How it works: El Agente employs a hierarchical network of specialised LLM-based agents, each equipped with an extensive list of available tools. This hierarchy effectively filters out the irrelevant context for each agent, significantly enhancing the decision-making performance of the entire system, enabling complex planning and task execution via feedback loops.
‘We are aiming to have a scientist that can get to the point that it can generate and validate hypotheses and work with you in the lab,’ says Bernales. ‘What differentiates us from the others is that we have a level of autonomy, adaptability, error, recovery, troubleshooting, a lot of things that basically don’t need human intervention. We have an interactive mode where you can intervene, or if you want the agent to do the entire work and do it right then it can.’
Example user query: Generate and optimise key intermediates in CO2 reduction on a given organometallic catalyst, tracking how bonding and charge evolve along the reaction path.

However, as more people turn to AI to do quantum chemistry this could improve the overall efficiency of their workflows. With the growth of this approach, some researchers are even declaring the death of DFT – although Aspuru-Guzik disagrees. ‘DFT is not dead yet, but DFT is forever transformed by the agents, because you will not do DFT anymore by writing an input file, you’ll do DFT by talking in your native language – DFT is democratised … DFT is for the people.’
Dral explains that smaller LLMs, that run on small commodity hardware and therefore use a lot less energy, are becoming more capable of carrying out complex workflows so there might be the option for them to switch over in the future, helping to reduce their carbon footprint.
‘Every month there are newer, better models – the previous models, which we tested last year, they were not very good, so we switched back to the full model,’ he explains. ‘But now, the newest models, which appear are increasingly better … it’s not that much more in terms of electricity consumption compared to a typical desktop computer.’
Another issue is that of security and safety and the tension between wanting openness and transparency but also not wanting the platform to be open to abuse. For El Agente, this means not releasing the code, at least for now. This has the added benefit of enabling them to modify the code as they go. ‘It gives us an opportunity to experiment without people seeing our dirty code,’ says Aspuru-Guzik. ‘Once we’re ready, we’ll release pieces of it.’
For Keçeli, safety is also about ensuring that the tools are working as accurately and reliably as possible. ‘Wasting people’s time is also harming the research – these are scientists who are going to use your tool, and their time is valuable … evaluating the performance of whatever AI technology you are using for real use cases, is very important.’

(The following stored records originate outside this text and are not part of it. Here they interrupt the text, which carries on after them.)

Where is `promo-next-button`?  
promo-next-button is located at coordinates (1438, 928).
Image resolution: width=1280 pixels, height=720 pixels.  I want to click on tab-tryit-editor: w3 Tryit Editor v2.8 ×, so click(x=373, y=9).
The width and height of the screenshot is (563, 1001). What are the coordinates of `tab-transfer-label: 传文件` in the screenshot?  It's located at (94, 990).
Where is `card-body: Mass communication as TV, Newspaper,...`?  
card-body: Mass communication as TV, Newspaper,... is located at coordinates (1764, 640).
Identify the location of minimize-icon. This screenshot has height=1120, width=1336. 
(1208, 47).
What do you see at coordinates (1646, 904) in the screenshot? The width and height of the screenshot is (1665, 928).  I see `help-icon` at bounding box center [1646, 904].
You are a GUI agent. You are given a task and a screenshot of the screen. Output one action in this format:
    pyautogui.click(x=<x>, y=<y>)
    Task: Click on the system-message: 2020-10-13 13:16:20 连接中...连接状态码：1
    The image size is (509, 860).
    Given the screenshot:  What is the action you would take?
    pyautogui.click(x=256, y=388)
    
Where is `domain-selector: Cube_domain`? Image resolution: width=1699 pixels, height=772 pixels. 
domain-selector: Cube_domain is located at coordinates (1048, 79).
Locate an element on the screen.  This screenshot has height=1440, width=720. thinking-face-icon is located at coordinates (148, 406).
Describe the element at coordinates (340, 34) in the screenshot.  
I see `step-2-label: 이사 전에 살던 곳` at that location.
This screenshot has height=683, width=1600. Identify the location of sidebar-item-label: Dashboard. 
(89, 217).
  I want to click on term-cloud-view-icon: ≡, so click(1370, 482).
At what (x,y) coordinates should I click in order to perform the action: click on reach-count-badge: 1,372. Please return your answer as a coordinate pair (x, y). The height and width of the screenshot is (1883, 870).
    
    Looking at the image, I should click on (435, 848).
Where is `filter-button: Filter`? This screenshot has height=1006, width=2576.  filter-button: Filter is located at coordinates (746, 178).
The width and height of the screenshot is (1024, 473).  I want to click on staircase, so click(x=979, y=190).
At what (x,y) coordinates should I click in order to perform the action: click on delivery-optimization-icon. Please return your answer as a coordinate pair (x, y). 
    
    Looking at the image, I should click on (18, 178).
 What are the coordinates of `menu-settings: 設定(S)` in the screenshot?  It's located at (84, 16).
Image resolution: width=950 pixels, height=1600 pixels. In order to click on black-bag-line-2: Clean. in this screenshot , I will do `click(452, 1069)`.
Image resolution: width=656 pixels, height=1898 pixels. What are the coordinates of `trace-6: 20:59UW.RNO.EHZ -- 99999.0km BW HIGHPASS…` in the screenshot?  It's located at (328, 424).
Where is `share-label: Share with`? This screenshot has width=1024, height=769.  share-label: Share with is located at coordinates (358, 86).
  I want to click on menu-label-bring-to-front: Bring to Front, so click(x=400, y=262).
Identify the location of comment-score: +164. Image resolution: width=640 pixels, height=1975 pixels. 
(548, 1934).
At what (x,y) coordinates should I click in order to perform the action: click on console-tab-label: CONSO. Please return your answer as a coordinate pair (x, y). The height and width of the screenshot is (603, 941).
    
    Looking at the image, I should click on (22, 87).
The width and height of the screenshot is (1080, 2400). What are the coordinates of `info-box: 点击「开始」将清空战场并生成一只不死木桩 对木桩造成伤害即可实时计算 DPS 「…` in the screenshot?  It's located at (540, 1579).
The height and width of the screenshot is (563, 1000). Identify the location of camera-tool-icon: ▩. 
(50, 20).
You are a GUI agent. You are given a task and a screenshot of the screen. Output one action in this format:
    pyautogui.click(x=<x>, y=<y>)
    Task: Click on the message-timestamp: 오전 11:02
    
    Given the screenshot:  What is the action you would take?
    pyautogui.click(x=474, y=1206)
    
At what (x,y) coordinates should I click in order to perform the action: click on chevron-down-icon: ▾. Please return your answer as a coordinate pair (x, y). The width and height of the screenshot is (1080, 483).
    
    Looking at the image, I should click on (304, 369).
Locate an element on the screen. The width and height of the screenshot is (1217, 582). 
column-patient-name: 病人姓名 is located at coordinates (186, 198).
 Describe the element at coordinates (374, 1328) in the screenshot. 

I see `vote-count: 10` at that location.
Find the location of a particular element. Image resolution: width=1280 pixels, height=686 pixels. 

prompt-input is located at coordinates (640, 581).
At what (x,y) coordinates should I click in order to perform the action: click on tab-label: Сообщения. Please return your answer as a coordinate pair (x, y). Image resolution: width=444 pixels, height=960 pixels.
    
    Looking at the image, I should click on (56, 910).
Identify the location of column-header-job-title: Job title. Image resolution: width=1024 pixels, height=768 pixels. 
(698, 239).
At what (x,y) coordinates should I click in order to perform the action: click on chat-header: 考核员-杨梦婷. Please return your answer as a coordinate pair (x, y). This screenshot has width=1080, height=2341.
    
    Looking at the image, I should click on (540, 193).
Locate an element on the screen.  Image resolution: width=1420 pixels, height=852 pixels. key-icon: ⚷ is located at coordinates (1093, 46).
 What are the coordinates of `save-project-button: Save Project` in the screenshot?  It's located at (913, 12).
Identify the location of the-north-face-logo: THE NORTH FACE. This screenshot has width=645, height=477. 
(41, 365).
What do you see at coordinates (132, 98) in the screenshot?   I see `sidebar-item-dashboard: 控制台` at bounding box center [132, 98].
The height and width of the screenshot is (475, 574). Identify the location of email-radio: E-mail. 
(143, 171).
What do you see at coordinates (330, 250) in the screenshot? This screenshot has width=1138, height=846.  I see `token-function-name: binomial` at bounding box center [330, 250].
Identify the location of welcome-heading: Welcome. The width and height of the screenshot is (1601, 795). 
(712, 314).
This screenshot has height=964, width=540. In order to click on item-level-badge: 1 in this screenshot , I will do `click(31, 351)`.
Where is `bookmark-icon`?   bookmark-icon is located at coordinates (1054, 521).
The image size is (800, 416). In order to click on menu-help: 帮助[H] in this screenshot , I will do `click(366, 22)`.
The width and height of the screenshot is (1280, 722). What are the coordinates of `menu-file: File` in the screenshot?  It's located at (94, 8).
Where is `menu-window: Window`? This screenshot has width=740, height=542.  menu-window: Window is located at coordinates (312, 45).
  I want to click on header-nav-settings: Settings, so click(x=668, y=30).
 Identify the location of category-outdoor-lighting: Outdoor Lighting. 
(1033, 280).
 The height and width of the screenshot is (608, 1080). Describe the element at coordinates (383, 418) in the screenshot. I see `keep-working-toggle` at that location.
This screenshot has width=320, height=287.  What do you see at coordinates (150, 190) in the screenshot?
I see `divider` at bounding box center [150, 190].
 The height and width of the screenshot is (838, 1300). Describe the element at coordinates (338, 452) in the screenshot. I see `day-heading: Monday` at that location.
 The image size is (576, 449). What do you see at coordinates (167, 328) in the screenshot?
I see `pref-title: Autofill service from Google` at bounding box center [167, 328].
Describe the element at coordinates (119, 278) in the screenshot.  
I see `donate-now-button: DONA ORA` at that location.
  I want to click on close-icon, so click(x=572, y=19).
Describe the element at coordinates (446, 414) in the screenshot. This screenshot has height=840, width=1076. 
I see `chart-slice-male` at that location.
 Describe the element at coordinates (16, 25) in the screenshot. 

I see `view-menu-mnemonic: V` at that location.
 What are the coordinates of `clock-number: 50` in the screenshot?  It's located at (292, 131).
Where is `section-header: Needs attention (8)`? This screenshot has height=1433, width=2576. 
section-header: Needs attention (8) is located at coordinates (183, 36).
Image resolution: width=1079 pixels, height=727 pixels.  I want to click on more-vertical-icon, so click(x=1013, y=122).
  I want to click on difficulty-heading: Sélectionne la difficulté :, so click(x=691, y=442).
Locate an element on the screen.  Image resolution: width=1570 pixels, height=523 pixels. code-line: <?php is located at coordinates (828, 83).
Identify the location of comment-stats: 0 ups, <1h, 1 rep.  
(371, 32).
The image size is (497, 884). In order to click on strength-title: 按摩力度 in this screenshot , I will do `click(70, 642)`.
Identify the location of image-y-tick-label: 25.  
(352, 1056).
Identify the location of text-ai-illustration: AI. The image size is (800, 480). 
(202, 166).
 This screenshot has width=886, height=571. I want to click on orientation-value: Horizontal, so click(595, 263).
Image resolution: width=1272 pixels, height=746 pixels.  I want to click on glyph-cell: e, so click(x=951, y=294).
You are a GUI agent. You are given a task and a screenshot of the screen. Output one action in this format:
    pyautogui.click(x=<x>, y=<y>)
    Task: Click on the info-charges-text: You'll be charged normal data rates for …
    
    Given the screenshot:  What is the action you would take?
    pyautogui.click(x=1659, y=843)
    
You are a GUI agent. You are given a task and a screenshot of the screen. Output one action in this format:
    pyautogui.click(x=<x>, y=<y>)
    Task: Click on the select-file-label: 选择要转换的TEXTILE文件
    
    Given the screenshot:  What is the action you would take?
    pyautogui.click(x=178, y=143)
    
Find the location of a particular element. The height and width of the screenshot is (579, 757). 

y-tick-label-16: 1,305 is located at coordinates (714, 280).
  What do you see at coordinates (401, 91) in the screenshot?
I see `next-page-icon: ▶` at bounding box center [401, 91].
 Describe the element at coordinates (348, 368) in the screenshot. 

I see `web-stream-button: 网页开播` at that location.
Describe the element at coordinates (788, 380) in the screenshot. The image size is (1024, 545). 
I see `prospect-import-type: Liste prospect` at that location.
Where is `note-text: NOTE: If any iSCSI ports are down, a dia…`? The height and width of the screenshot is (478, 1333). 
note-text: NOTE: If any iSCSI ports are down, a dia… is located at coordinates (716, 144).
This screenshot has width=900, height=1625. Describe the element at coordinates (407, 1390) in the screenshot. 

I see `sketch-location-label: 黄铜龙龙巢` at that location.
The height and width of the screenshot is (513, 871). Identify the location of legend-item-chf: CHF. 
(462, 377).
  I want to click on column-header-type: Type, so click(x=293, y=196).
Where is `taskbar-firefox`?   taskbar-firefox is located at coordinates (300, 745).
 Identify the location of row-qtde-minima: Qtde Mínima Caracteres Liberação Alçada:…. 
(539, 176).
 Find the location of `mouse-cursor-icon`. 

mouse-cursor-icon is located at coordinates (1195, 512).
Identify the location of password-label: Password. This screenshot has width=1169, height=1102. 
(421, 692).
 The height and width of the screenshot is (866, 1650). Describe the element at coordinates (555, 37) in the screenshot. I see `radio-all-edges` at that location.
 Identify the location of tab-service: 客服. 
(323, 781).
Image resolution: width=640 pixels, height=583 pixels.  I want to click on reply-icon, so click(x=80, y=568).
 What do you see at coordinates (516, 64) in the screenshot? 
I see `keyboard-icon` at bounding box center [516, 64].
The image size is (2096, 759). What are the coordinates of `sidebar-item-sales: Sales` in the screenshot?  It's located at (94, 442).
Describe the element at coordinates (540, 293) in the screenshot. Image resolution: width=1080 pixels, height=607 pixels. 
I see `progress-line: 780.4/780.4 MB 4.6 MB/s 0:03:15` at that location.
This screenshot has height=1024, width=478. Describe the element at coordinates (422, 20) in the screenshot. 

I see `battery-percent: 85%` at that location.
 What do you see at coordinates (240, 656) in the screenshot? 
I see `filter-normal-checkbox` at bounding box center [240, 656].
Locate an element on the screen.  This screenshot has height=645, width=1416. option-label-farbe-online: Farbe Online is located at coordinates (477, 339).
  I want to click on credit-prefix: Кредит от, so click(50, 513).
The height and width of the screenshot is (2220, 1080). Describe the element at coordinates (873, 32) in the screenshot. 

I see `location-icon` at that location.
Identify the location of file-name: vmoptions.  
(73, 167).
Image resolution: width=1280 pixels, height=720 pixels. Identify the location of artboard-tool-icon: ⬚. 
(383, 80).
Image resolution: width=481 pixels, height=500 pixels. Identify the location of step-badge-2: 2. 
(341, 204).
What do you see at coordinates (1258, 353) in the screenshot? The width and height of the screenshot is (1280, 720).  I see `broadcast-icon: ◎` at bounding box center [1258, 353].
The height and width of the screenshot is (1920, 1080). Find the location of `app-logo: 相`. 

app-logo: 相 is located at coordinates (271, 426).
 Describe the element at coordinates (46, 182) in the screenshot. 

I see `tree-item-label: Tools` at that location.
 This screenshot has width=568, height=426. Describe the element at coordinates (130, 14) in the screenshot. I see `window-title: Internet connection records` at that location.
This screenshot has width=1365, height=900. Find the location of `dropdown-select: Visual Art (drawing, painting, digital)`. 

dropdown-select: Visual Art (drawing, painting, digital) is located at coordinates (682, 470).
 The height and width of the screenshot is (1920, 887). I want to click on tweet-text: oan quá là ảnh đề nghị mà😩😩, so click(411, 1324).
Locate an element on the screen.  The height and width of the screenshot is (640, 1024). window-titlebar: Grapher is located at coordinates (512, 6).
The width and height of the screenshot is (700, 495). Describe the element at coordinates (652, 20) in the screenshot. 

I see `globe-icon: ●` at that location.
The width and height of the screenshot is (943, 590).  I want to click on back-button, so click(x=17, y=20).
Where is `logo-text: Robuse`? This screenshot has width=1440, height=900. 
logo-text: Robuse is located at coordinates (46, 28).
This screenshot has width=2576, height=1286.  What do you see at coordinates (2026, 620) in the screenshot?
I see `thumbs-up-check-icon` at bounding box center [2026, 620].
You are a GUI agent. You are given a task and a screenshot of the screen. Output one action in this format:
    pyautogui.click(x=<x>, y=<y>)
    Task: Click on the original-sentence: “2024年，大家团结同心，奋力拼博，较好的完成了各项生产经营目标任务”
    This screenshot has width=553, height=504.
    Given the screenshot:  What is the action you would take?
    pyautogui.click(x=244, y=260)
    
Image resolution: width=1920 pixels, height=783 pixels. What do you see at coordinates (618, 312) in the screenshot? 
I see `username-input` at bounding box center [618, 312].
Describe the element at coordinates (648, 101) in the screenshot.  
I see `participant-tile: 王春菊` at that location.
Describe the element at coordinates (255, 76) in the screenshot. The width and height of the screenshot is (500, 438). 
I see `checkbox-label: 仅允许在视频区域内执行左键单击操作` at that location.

While it is early days for these platforms it will be interesting to see how they impact the field of computational chemistry, from the number of people entering the field who may not have done so before, to the effect it could have on research and materials discovery.
‘If someone says, “Because of El Agente, I am interested in quantum chemistry” … If El Agente can do that for one person, that’s the impact,’ says Aspuru-Guzik. ‘We just need one anecdote, one person.’
While we’ll have to wait to find that out, it’s clear that significant change is already afoot. ‘I’m pretty sure that in the future, people will wonder how people previously did quantum chemical simulations,’ says Dral. ‘Like we are now astonished at how people built the pyramids in Egypt.’